### How to complete this task
Copy out all the lines of the data that hold the word "Given".

### Records shown
* * *

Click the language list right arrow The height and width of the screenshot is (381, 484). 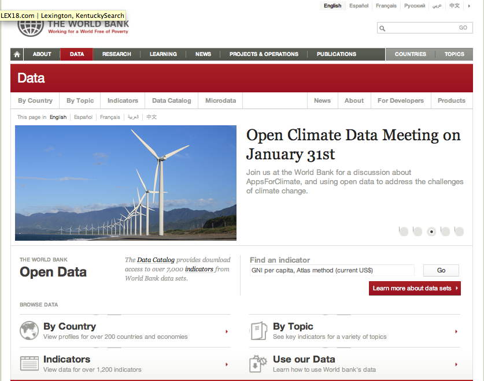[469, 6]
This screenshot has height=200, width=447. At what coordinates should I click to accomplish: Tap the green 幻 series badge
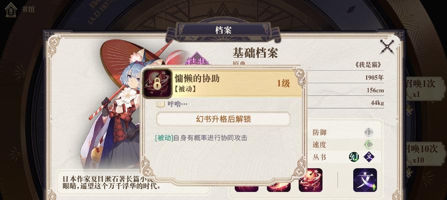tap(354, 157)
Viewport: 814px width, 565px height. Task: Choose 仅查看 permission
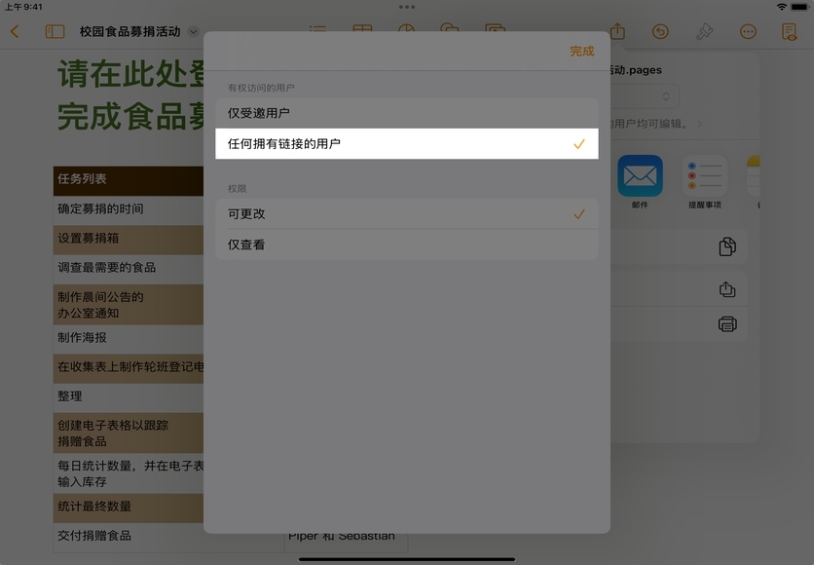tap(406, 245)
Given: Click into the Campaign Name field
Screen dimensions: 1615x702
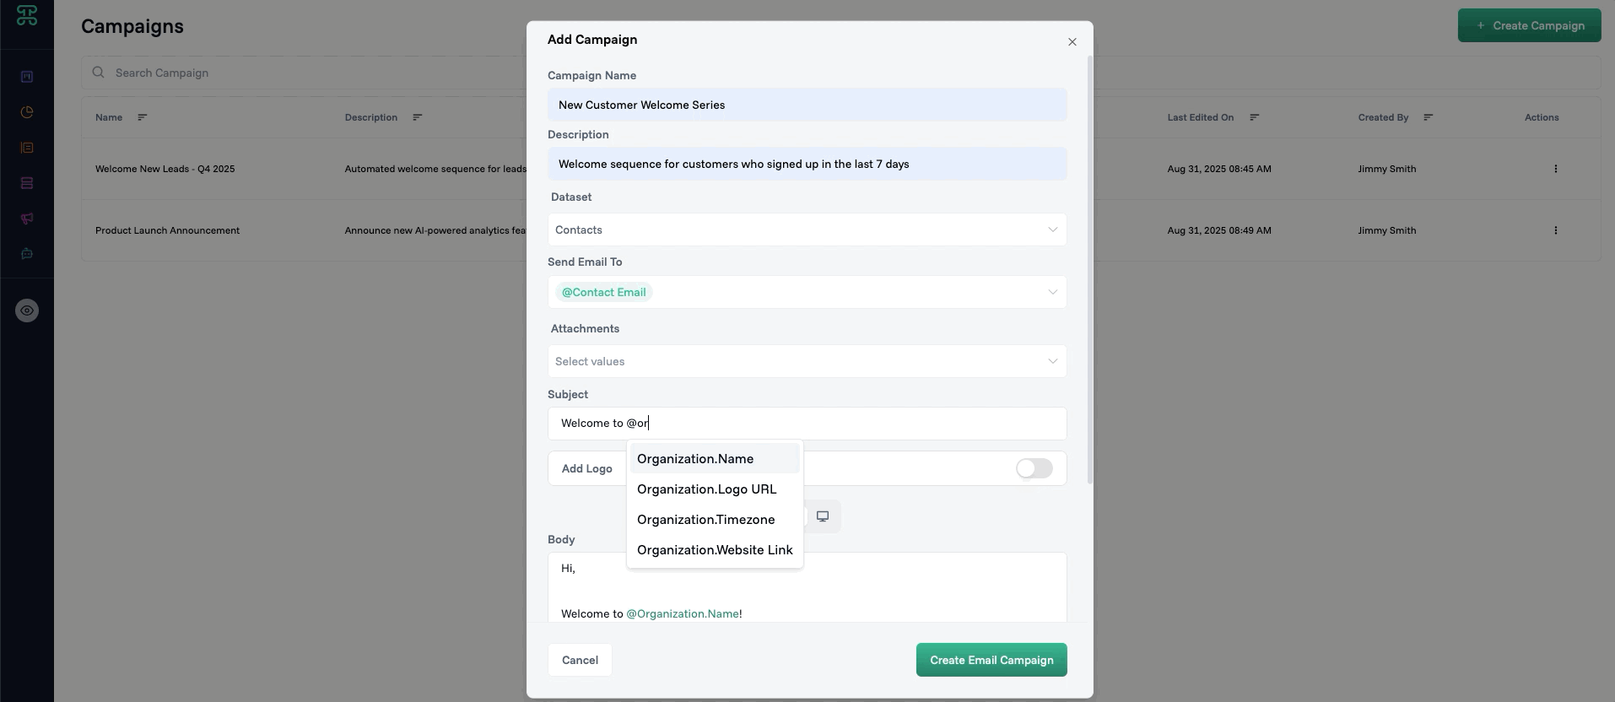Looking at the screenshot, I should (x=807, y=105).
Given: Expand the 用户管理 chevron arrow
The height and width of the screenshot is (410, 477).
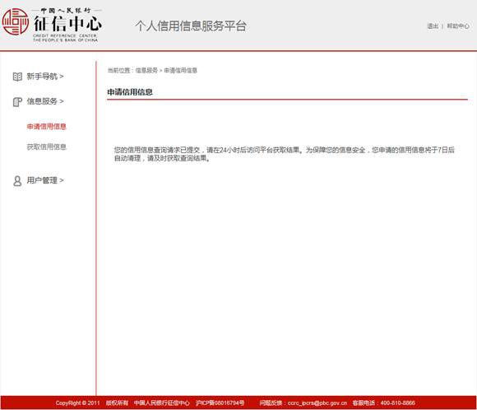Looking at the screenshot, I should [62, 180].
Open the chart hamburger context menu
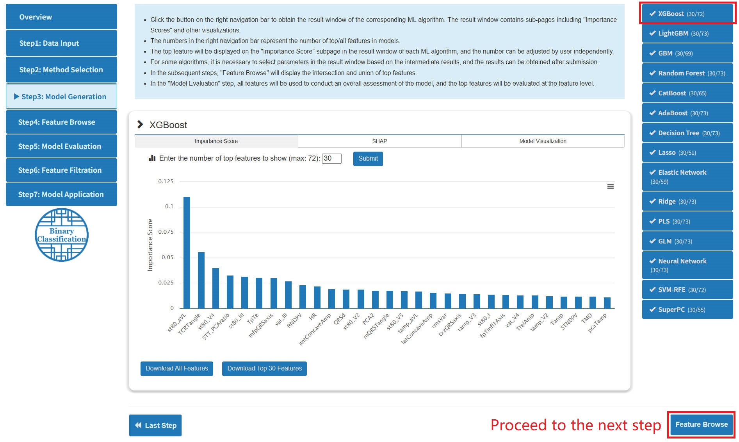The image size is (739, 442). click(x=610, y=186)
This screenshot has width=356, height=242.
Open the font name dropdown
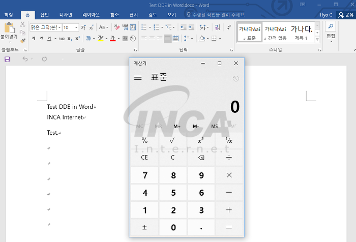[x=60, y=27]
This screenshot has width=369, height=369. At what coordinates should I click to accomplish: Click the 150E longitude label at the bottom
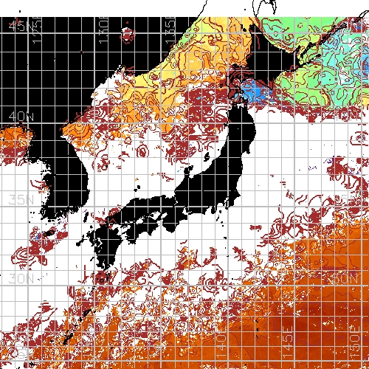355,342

* * *

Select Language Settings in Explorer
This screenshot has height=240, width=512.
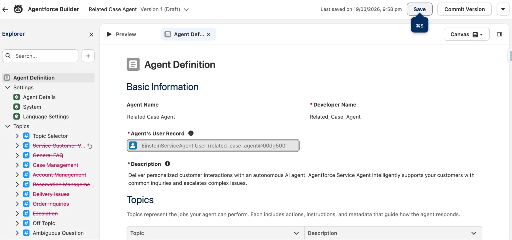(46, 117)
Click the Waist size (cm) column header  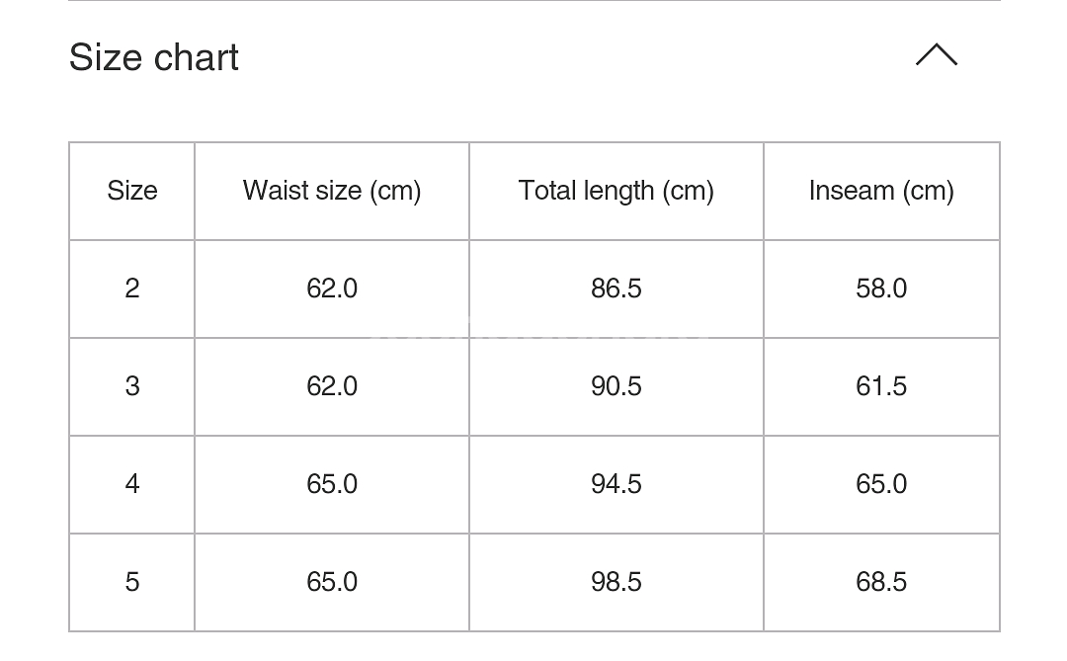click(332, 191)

* * *

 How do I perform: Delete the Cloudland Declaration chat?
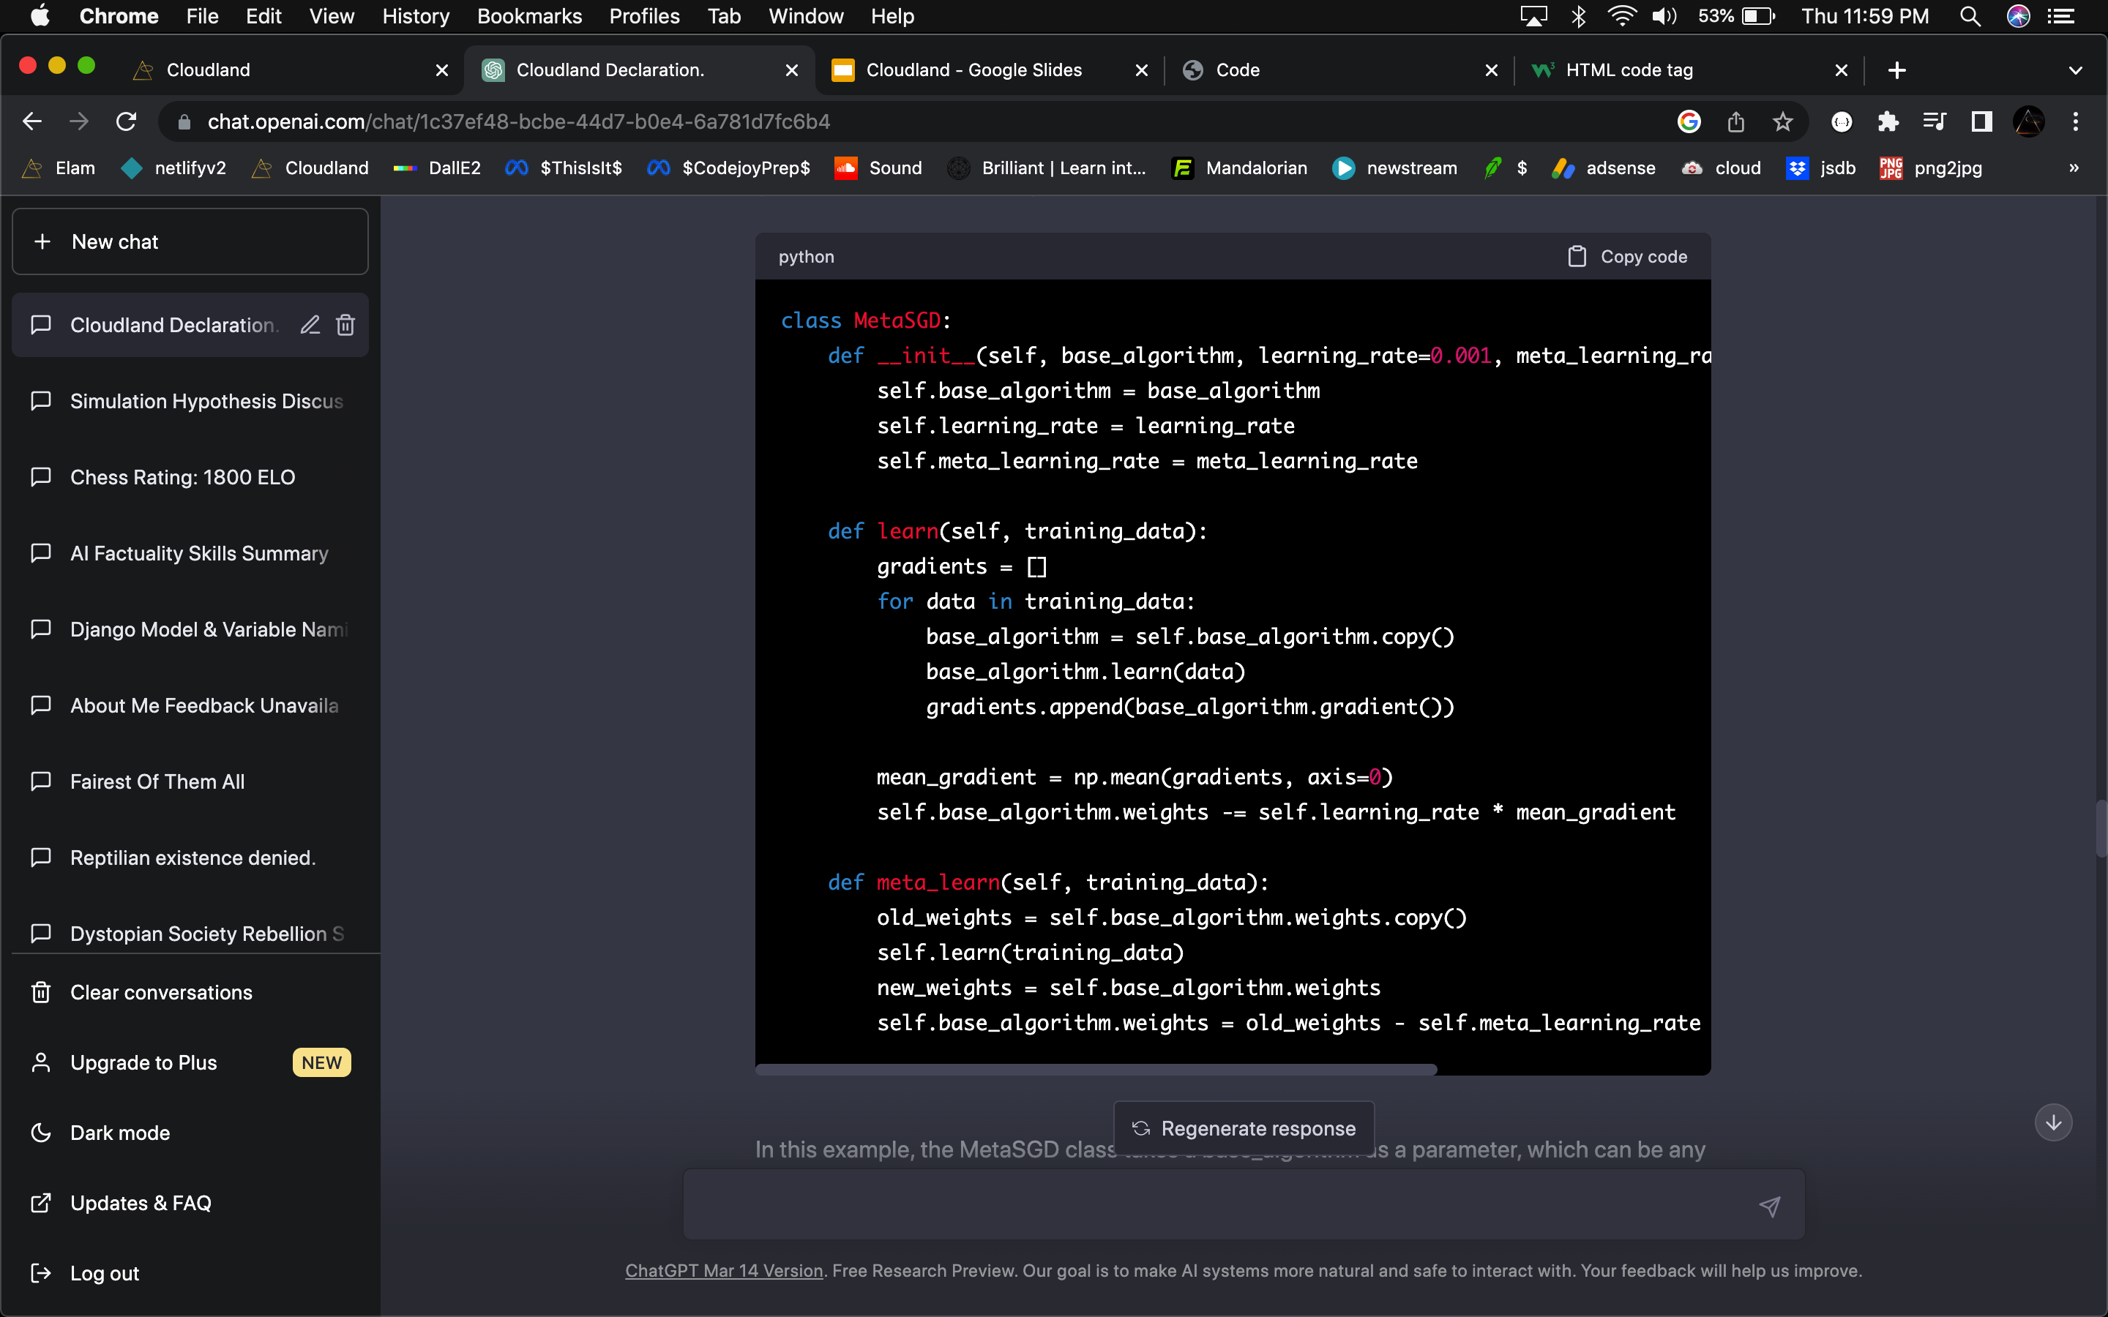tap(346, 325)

* * *

### Output of the task
Given: Click into the Campaign Name field
Given: Expand the 用户管理 chevron arrow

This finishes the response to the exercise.